In der Praxis sind Urheber der Gegenstände die Künstler selbst, z. B. Maler oder Bildhauer, die ihre eigenen Werke zu Lebzeiten verkaufen. Als Rechtsnachfolger der Urheber kommen insbesondere deren Erben in Betracht. Daraus folgt, dass die Erben eines Künstlers dessen künstlerischen Nachlass, soweit die einzelnen Kunstgegenstände unter die Nr. 53 der Anlage 2 des UStG fallen, zum ermäßigten Steuersatz verkaufen können. Dies dürfte ebenso für die Erben der Erben gelten. Dagegen müssen Unternehmer, die weder Urheber noch deren Rechtsnachfolger sind (insbesondere Galeristen und Kunsthändler), gleichartige Gegenstände zum allgemeinen Steuersatz verkaufen.
Rz. 15
Zweifelhaft war, ob der ermäßigte Steuersatz nach § 12 Abs. 2 Nr. 13 Buchst. a UStG auf die Umsätze von Kunstgießereien Anwendung finden kann, insbesondere auf die in Nr. 53 der Anlage 2 des UStG aufgeführten Originalerzeugnisse der Bildhauerkunst (Rz. 11). Hierzu hat das LfSt Bayern Stellung genommen. Danach sind Werke im urheberrechtlichen Sinne nach § 2 Abs. 2 UrhG nur persönliche geistige Schöpfungen.

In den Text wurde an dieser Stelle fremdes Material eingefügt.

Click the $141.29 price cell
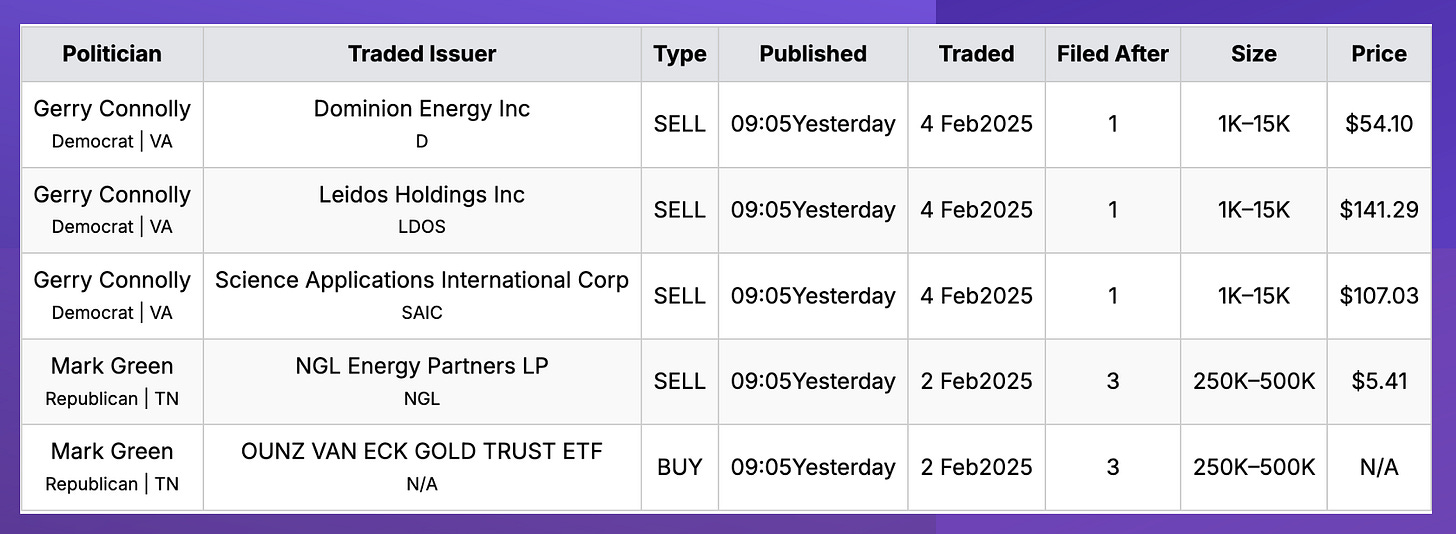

Schöpfer des Werkes ist damit stets nur der Künstler selbst. Eine Kunstgießerei ist dementsprechend grundsätzlich weder Urheber i. S. d. § 7 UrhG noch Miturheber i. S. d. § 8 UrhG des eigentlichen Werkes, wenn die Kunstgießerei lediglich die handwerkliche Umsetzung des Werkes durch Anfertigung eines Abgusses auftragsgemäß für den Künstler ausführt (z. B. anhand eines vom Künstler angefertigten Negativs oder sonstigen konkreten Entwurfs). Insbesondere beim Patinieren und Ziselieren im Rahmen einer Auftragsarbeit im vorgenannten Sinn handele es sich nicht um eigene künstlerische Leistungen, sondern um erforderliche Arbeitsschritte, um das in Auftrag gegebene Werk getreu den Vorgaben des Künstlers handwerklich exakt nachzuarbeiten. Sämtliche künstlerischen Vorgaben stammten in diesen Fällen allein vom Auftrag gebenden Künstler, der auch alleiniger Schöpfer und damit Urheber des Werkes bliebe.

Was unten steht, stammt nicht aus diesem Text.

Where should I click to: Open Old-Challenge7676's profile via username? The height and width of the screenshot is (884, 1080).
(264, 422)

Nur wenn die Kunstgießerei das Werk auch selbstständig – ohne eigene Vorlage des Auftraggebers – entworfen hat, ist sie als Urheber i. S. d. § 7 UrhG anzusehen. Nur in diesem Fall komme folglich eine Steuerermäßigung nach § 12 Abs. 2 Nr. 13 Buchst. a UStG in Betracht.